→ **Data supplied**:
......
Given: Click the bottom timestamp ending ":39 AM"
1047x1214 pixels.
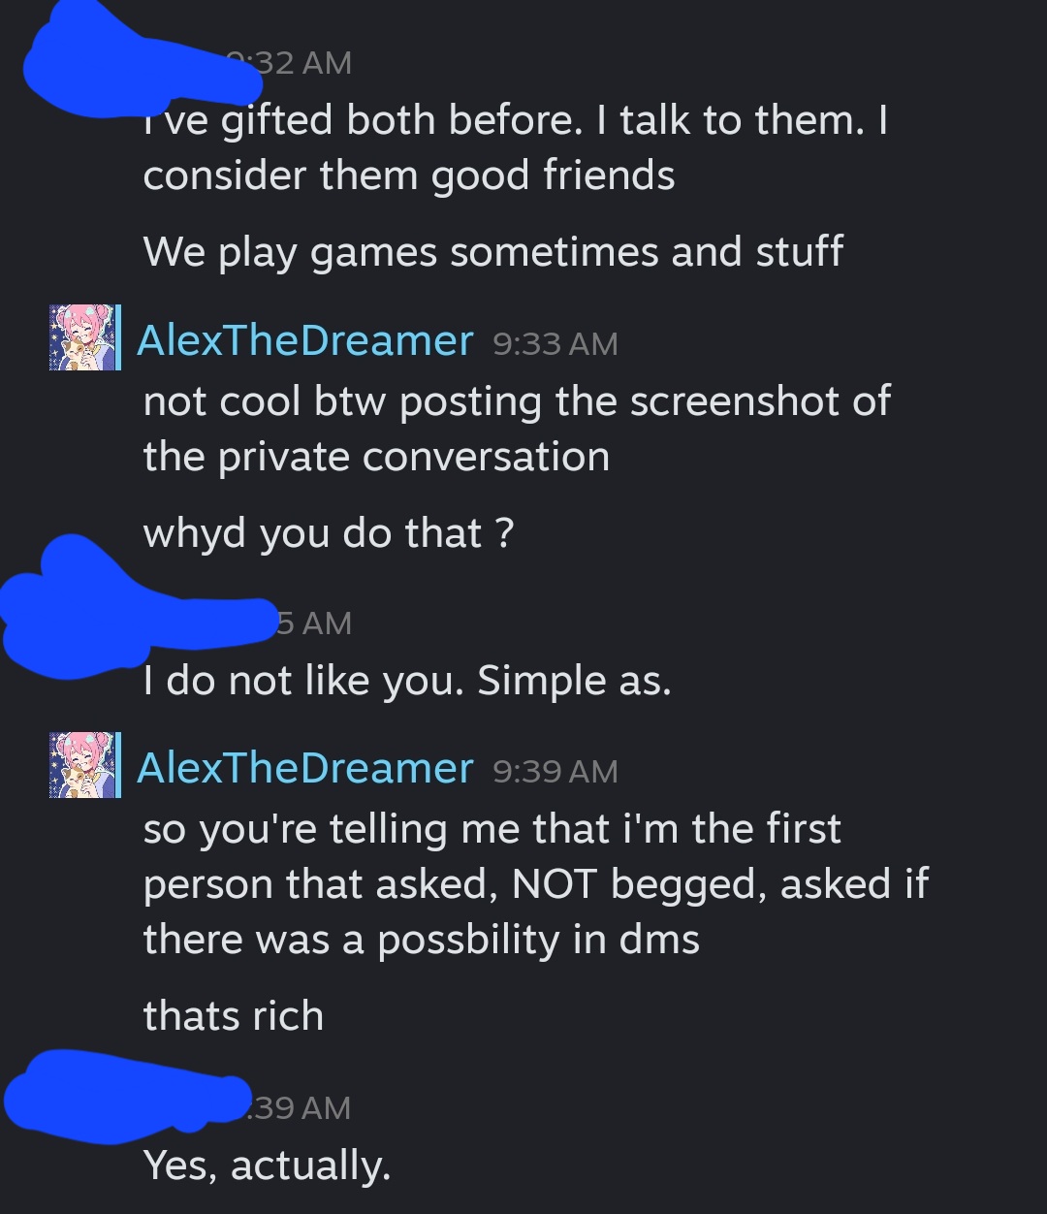Looking at the screenshot, I should click(x=299, y=1107).
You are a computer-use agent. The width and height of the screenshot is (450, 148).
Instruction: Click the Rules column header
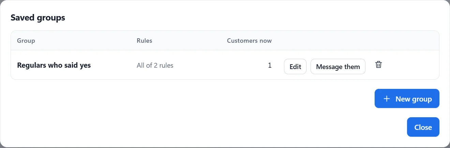[x=145, y=41]
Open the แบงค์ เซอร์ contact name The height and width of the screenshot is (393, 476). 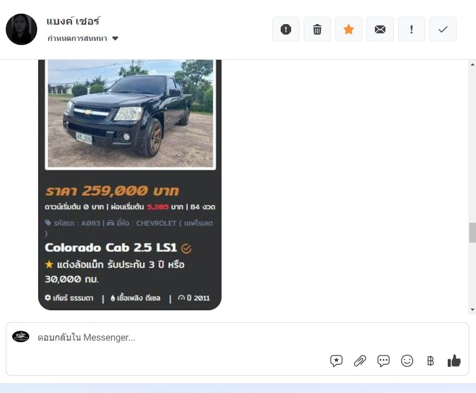[73, 21]
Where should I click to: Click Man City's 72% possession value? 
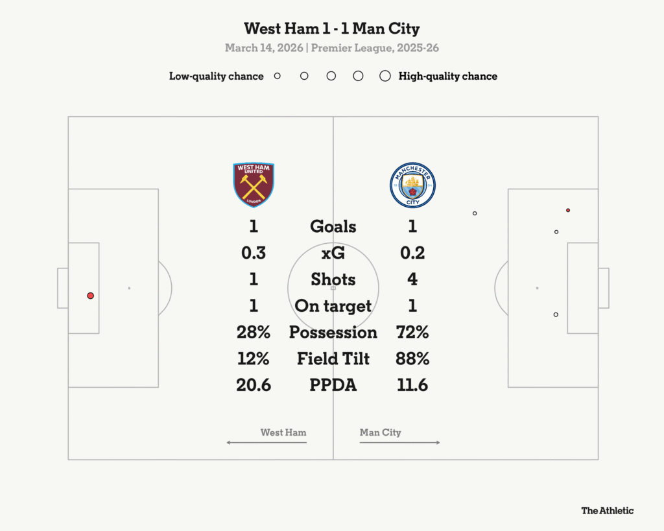[x=412, y=332]
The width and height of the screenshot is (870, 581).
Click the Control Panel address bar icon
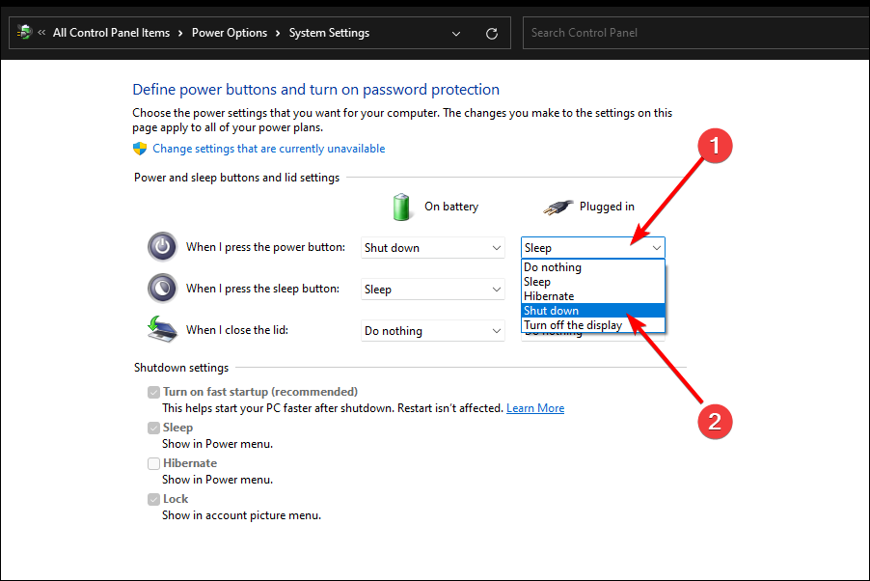(24, 33)
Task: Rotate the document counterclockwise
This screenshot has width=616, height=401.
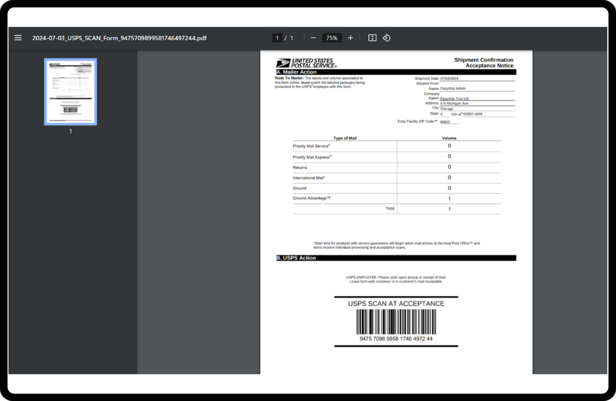Action: tap(386, 38)
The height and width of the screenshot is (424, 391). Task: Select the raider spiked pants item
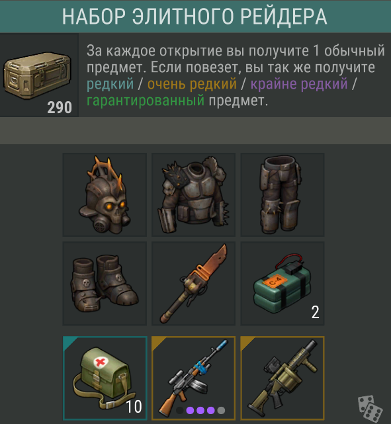click(x=282, y=194)
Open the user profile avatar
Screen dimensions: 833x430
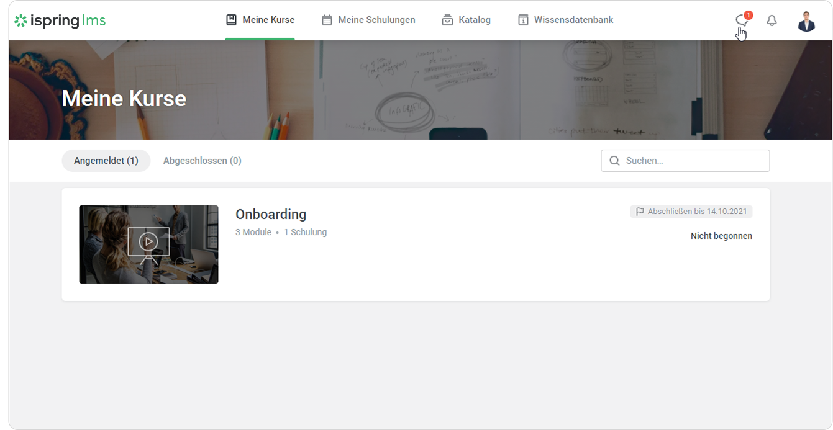tap(806, 20)
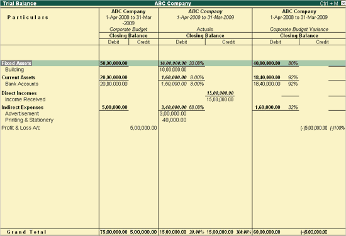Click the Corporate Budget column header
Image resolution: width=346 pixels, height=236 pixels.
point(128,29)
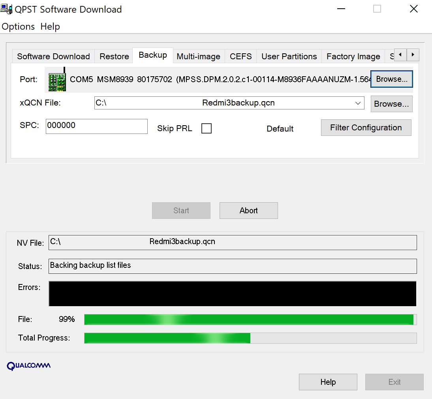432x399 pixels.
Task: Open the Filter Configuration dialog
Action: click(x=366, y=128)
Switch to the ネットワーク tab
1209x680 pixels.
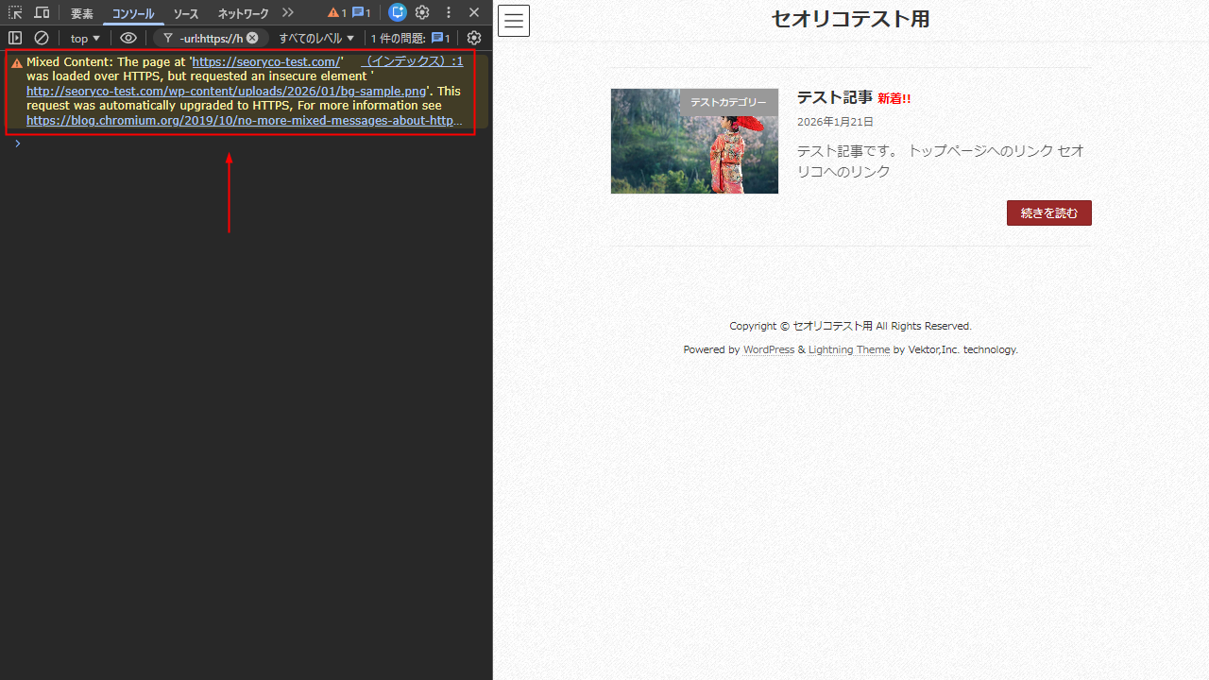(243, 14)
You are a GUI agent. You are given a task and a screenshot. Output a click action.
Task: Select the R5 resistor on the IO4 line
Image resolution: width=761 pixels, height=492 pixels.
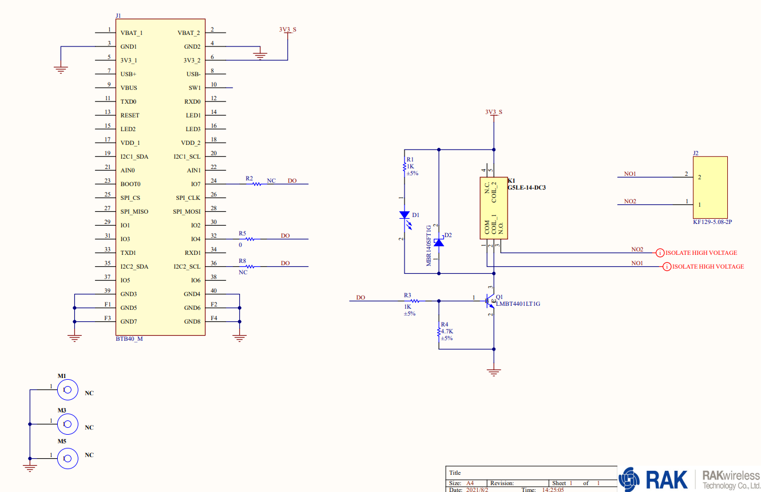[248, 239]
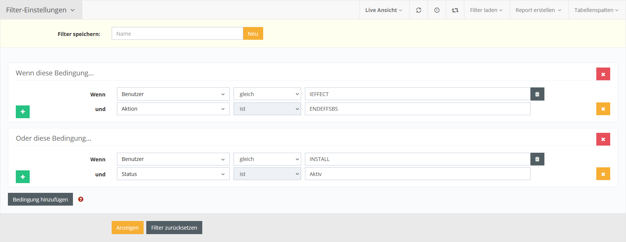626x242 pixels.
Task: Open the Aktion field dropdown
Action: click(x=173, y=109)
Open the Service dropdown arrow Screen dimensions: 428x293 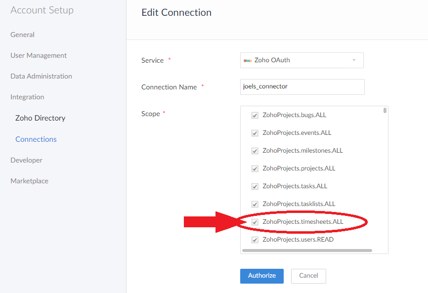(x=354, y=60)
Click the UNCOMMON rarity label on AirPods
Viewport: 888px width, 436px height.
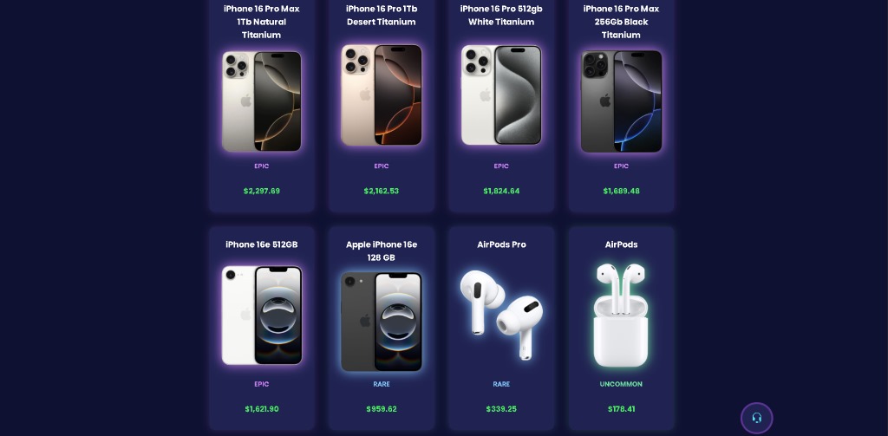(x=621, y=384)
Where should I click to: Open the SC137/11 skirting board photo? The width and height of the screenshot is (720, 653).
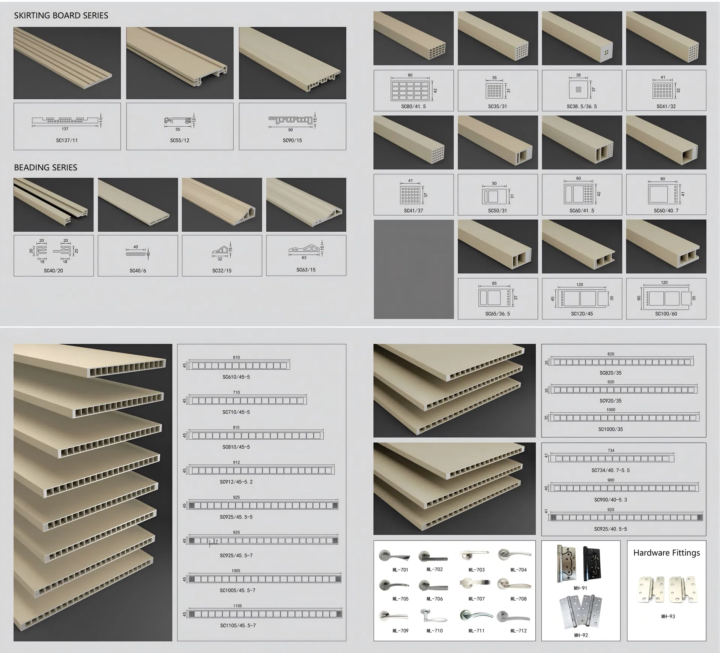click(67, 63)
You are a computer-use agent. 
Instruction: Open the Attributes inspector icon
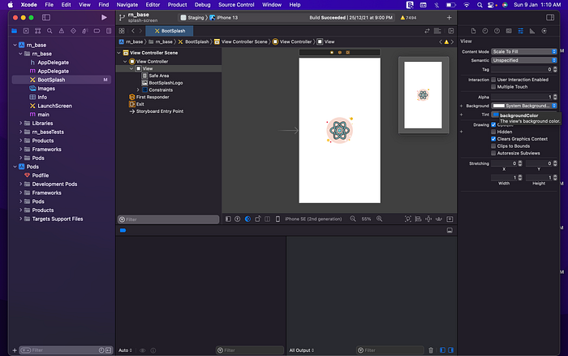521,31
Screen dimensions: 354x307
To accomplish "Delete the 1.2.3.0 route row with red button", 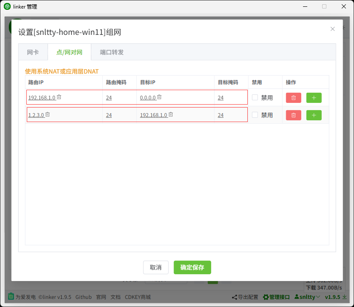I will [293, 115].
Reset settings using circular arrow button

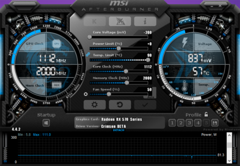120,105
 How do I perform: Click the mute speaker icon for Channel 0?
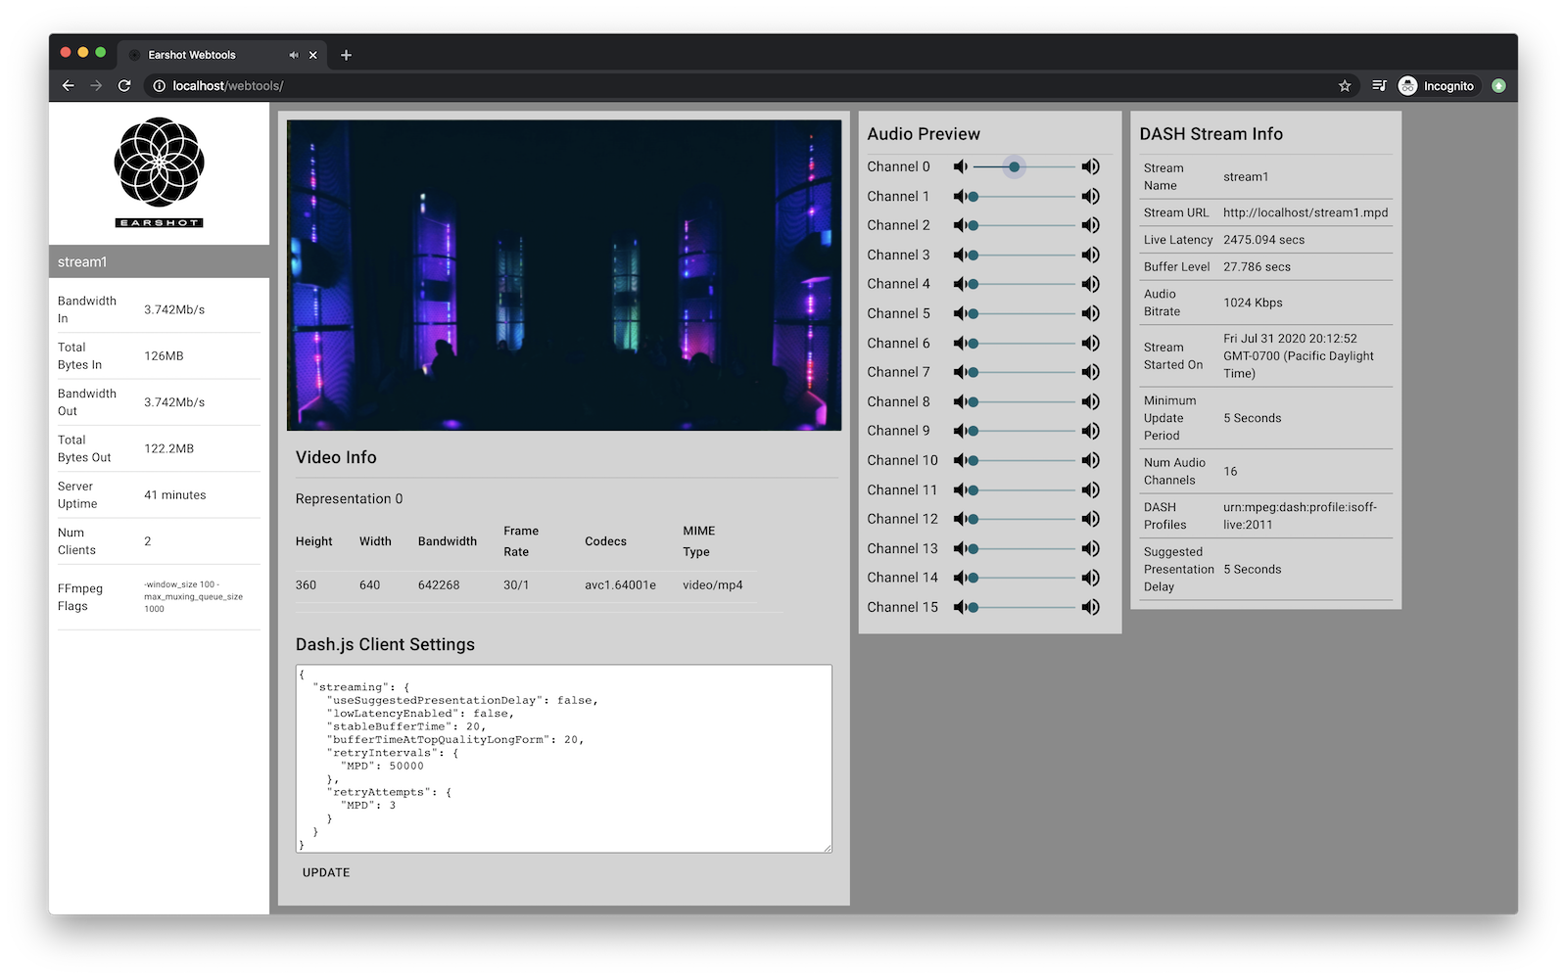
......
→ **Directions for this task**:
Return each line of the records that contains the word "icon", treating uppercase and lowercase letters as distinct.

→ **Answer for this exercise**:
Click the Control Panel address bar icon
Instruction: Open the Attributes inspector icon
 How do I perform: Click the mute speaker icon for Channel 0?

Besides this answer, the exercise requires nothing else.